# HistoSweep: Full sweep of H&E images to identify good quality super-pixels for downstream ST analysis

### Compatible file types: .jpg, .png, .tif, .svs, .ome.tif, .ndpi

- `he-raw.*` – Original H&E image (not scaled or preprocessed) 
- `he-scaled.*` – Scaled H&E image  
- `he.*` – Final preprocessed image


##  *** Please enter input parameters ***

In [1]:
# ===== USER-DEFINED INPUT PARAMETERS =====

# Path prefix to your H&E image folder
HE_prefix = 'HE/demo/'

# Directory for output 
output_directory = f"{HE_prefix}/HistoSweep_Output" #Folder for HistoSweep output/results

# Flag for whether to rescale the image 
need_scaling_flag = True  # True if image resolution ≠ 0.5µm (or desired size) per pixel

# Flag for whether to preprocess the image 
need_preprocessing_flag = True  # True if image dimensions are not divisible by patch_size

# The pixel size (in microns) of the raw H&E image 
pixel_size_raw = 0.5  # Typically provided by the scanner/metadata (e.g., 0.25 µm/pixel for 40x)

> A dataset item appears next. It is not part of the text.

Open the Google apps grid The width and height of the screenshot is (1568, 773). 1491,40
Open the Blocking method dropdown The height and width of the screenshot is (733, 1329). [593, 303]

# Parameter used determine amount of density filtering (e.g artifacts) (consider lowering for VERY large images)
density_thresh = 100 # Typically 100 works well, but may need to increase if artifacts are not being effectively removed (e.g. fiducial marker)

# Flag for whether to clean background (i.e. remove isolated debris and small specs outside tissue)
clean_background_flag = True # Set to False if you want to preserve fibrous regions that are otherwise being incorrectly filtered out

# Parameter used to remove isolated debris and small specs outside tissue
min_size = 10 # Decrease if there are many fibrous areas (e.g. adipose) in the tissue that you wish to retain (e.g. 5), increase if lots of/larger debris you wish to remove (e.g.50)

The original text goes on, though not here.